Quiero creer, supongo que como todos, que yo de ningún modo podría ser uno de ellos. Pero, ¿estoy convencido de ello? ¿Cuál hubiera sido mi destino, si mi pareja no fuese el ser tan maravilloso que es, si mi familia no fuera tan extraordinaria, si alguien hubiera querido destruirme hasta verme en la miseria, si mis amigos no fuesen el regalo de la vida que son, si no hubiera tenido la suerte que he tenido? ¿Quién puede asegurarme que algún día no formaré parte de esos trescientos mil hogares sin ningún ingreso, una pobreza relativa del 20,8% y de esas 800.000 personas haciendo cola en los comedores sociales para poder subsistir?
Pero entretanto, mientras sigo buscando respuestas, la vida sigue. La vida siempre sigue. Esa vida ciega y pertinaz que pese al desastre, consigue que cientos de voluntarios se dejen la piel para servir comida a tantas personas denostadas por la crisis. Ellos son los héroes anónimos de esta crisis. Quienes se han remangado para atender a los más débiles o resolver dramas de familias en paro de las cada vez más castigadas clases medias.

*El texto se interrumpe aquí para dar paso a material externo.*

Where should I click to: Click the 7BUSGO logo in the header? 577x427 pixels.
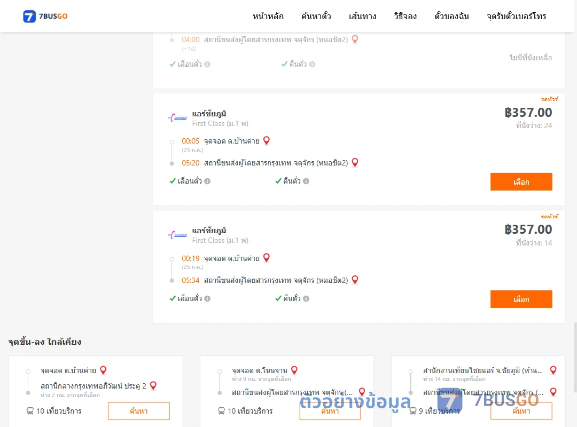click(45, 16)
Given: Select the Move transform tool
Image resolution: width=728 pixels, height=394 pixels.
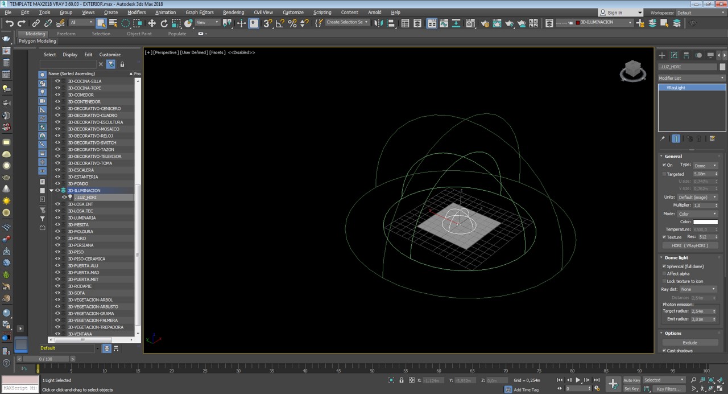Looking at the screenshot, I should (151, 23).
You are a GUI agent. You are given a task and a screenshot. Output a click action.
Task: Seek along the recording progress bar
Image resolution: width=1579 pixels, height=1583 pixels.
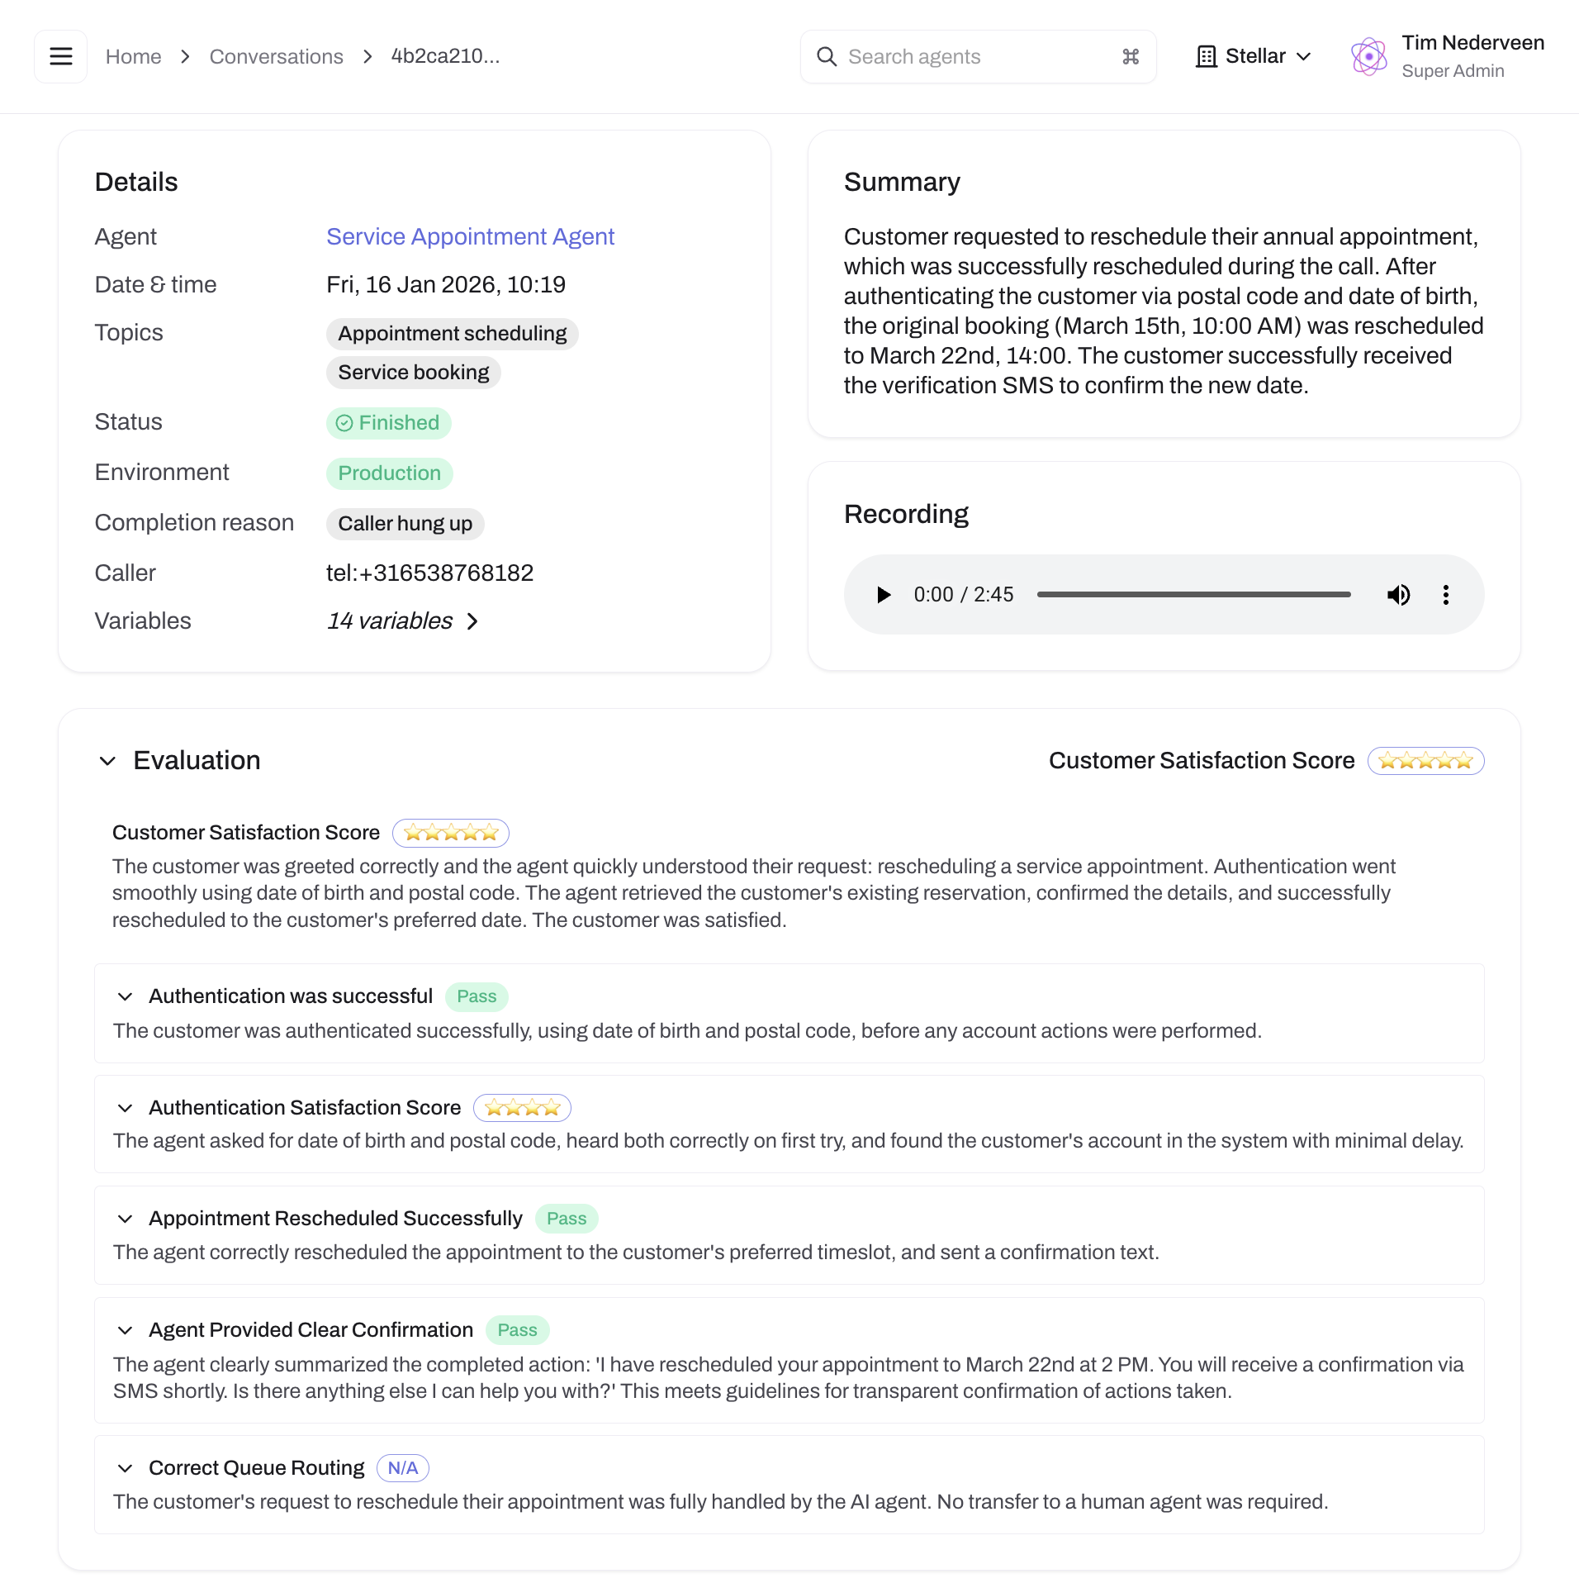click(1193, 594)
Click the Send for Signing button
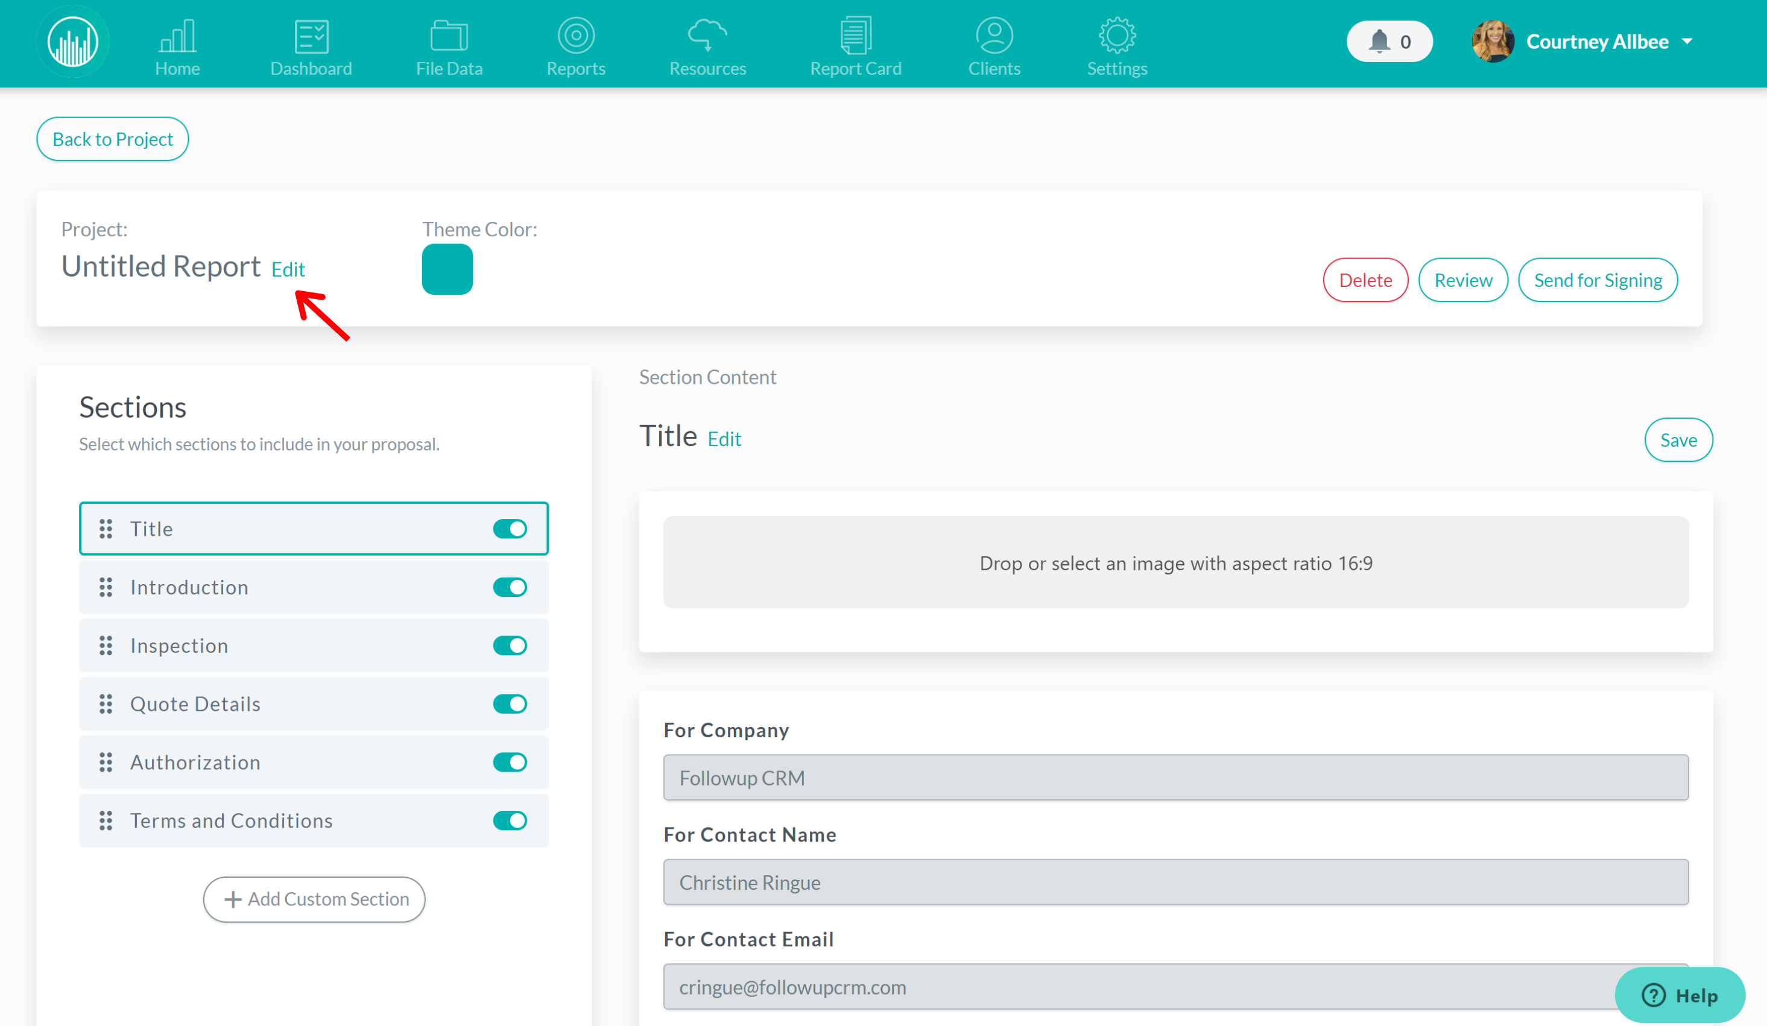This screenshot has height=1026, width=1767. point(1597,280)
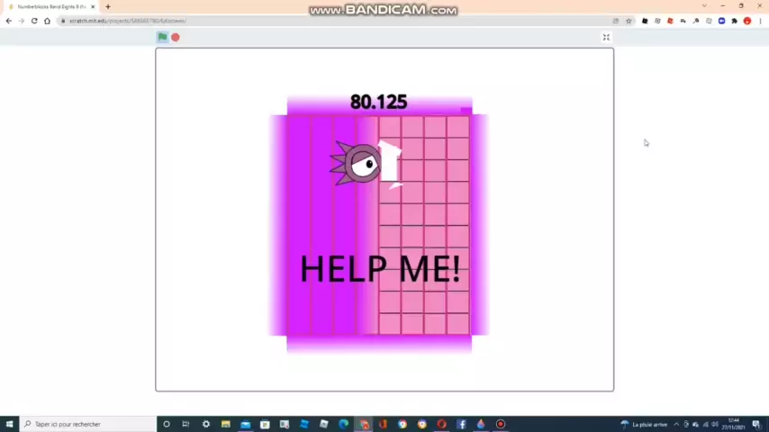Viewport: 769px width, 432px height.
Task: Reload the Scratch project page
Action: tap(34, 21)
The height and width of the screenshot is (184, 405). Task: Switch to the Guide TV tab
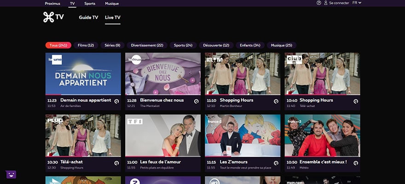(x=88, y=17)
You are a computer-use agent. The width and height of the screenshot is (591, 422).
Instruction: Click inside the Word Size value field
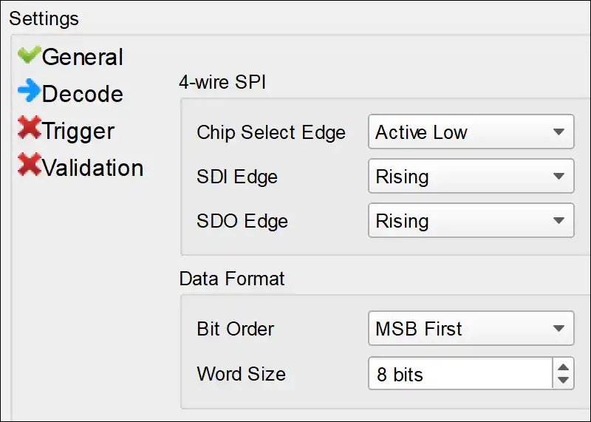pyautogui.click(x=460, y=374)
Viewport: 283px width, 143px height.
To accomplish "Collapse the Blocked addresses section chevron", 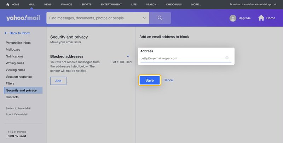I will [x=128, y=56].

Ellos, los héroes, los cerca de 70.000 voluntarios de Cáritas que trabajan gratis, como arquetipos de modernos samaritanos laicos. Ellos, jóvenes que desafían a los sempiternos mitos que la sociedad vierte sobre ellos. Ellos, los que creen que es necesario y vale la pena construir un mundo más justo. Ellos, que creen que se deben atender las necesidades de las personas que están en una situación más vulnerable. Ellos, que son el paradigma más fehaciente de que la solidaridad no radica en dar aquello que nos sobra sino en compartir lo que somos y lo que tenemos. Ellos, los que ponen su sonrisa ante la negatividad. Ellos que son el lado bueno de la crisis. Ellos son el fiel reflejo de la vida bella y solidaria. Ellos que nos enseñan cada día que ni en el peor de los momentos podemos perder la confianza en la fuerza imparable de la vida. Para ellos, mi homenaje.